• _APPLY WHAT YOU READ_
1. In the article on the Oakland Museum of California, list each change given in the bulleted list after "Some of the changes include:", one short phrase per change.
2. Answer these questions from the article on the Oakland Museum of California:
(a) In which issue of Museum magazine did the article first appear?
(b) Which center now includes both marketing and public programming?
(c) What weekly program is named in the photo caption under "Create New Roles and Structures"?
3. Write out the part of the article on the Oakland Museum of California between "In making these" and "and relevant organization.", inclusive.

--- DOCUMENT PASSAGE Enclosed Below ---

Category: Museum Magazine
Decorative
Photo by Michael Cuffe, courtesy of the Oakland Museum of California

This article originally appeared in the September/October 2019 issue of Museum magazinea benefit of AAM membership.


Over the past decade, the Oakland Museum of California (OMCA) has begun to apply the principles of equity and inclusion across all aspects of its work. Building on several decades of community engagement programming, we have focused on dismantling the barriers to participation for low-income communities and communities of color in our surrounding area, and we have worked to reflect and authentically engage the full diversity of people living in our community.

In addressing those goals, we realized very quickly that we also needed an internal focus. We wanted to create an environment where staff members feel comfortable bringing their whole selves to their work; we needed to provide appropriate resources and tools for our staff, and we needed to measure the effects of the changes we’re making so that we can make the appropriate staff investments.

In making these changes, we’ve learned how hard it is to create a “new normal.” As new team members come on board, we’ve recognized the tendency to drift back to the status quo, and we’ve realized tools that worked at one point outlive their relevance over time.

Nonetheless, we believe that any museum can also do this work, albeit with a slightly different approach that fits its own culture and context. The important thing is to start and then keep going. And while we don’t have all of this figured out, we hope this behind-the-scenes peek at some of the tools and techniques we’re using at OMCA can be a jumping-off point for your own efforts in creating a more inclusive and relevant organization.

Create New Roles and Structures

Visitors engage in a thoughtful conversation at the museum during the weekly Friday Nights at OMCA program.

As new staff members of different demographics and experiences joined our ranks, and as we thought more deeply about the practice of collaboration and inclusion, we began to consider the tools and structures we would need for different kinds of interactions and decision-making.

No department or function has been left untouched. Some of the changes include:

  • Redesigning our organizational structure into a “flower” shape, a shift from the tradtional hierarchical structure, to encourage more collaboration between functions and departments and to put the community at the center of our work. For example, our marketing and public programming functions are now both within the Center for Audience and Civic Engagement. This allows us to consider the full continuum of audience engagement, starting when visitors learn about the museum through marketing efforts and progressing to their deeper engagement through on-site programming.
  • Creating new roles such as “experience developers” who work alongside curators to make
    exhibitions more interactive and accessible to all kinds of learning styles and experiences and support the work of community collaborators. In addition, we have gallery guides” who are responsible for supporting visitors’ responses to exhibitions and customizing their visit and experience.
  • Shifting role responsibilities so that our curators aren’t just the sole content experts, but instead act more as facilitators of many different kinds of knowledge from many different kinds of people.

--- End of Enclosed DOCUMENT PASSAGE ---
--- DATASET CONTENT Enclosed Below ---

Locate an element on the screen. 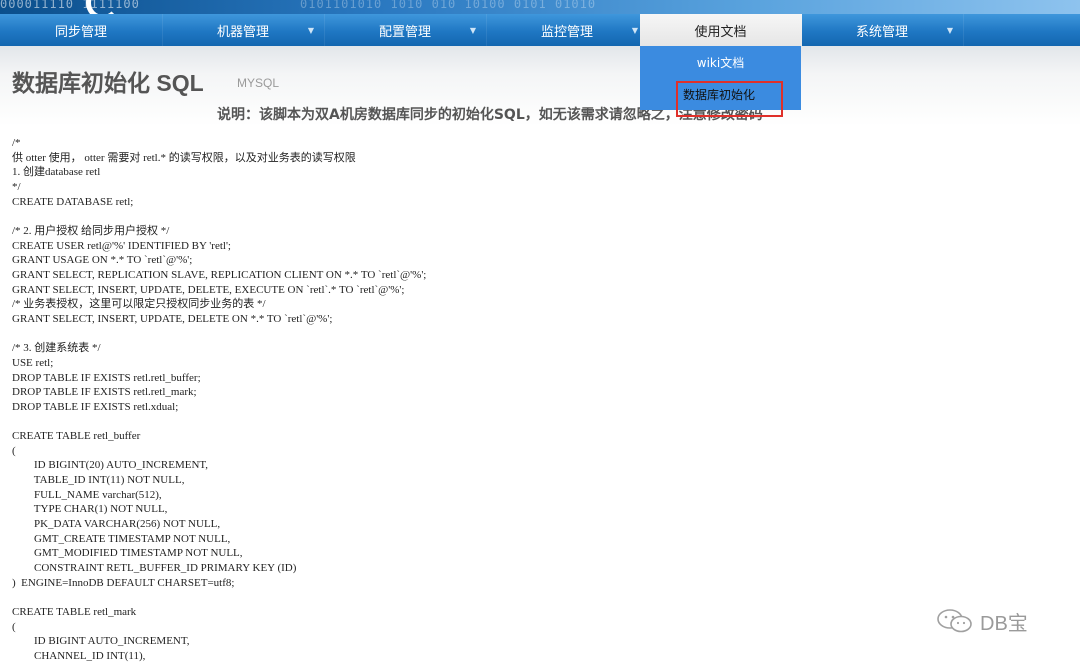 This screenshot has height=666, width=1080. nav-item-system: 系统管理 ▼ is located at coordinates (882, 30).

--- End of Enclosed DATASET CONTENT ---

• _RESPONSES PER TASK_
1.
- Redesigning the organizational structure into a "flower" shape instead of the traditional hierarchy
- Creating new roles such as "experience developers" and gallery guides
- Shifting role responsibilities so curators act more as facilitators of many kinds of knowledge rather than sole content experts

2.
(a) The September/October 2019 issue
(b) The Center for Audience and Civic Engagement
(c) Friday Nights at OMCA

3.
In making these changes, we’ve learned how hard it is to create a “new normal.” As new team members come on board, we’ve recognized the tendency to drift back to the status quo, and we’ve realized tools that worked at one point outlive their relevance over time.

Nonetheless, we believe that any museum can also do this work, albeit with a slightly different approach that fits its own culture and context. The important thing is to start and then keep going. And while we don’t have all of this figured out, we hope this behind-the-scenes peek at some of the tools and techniques we’re using at OMCA can be a jumping-off point for your own efforts in creating a more inclusive and relevant organization.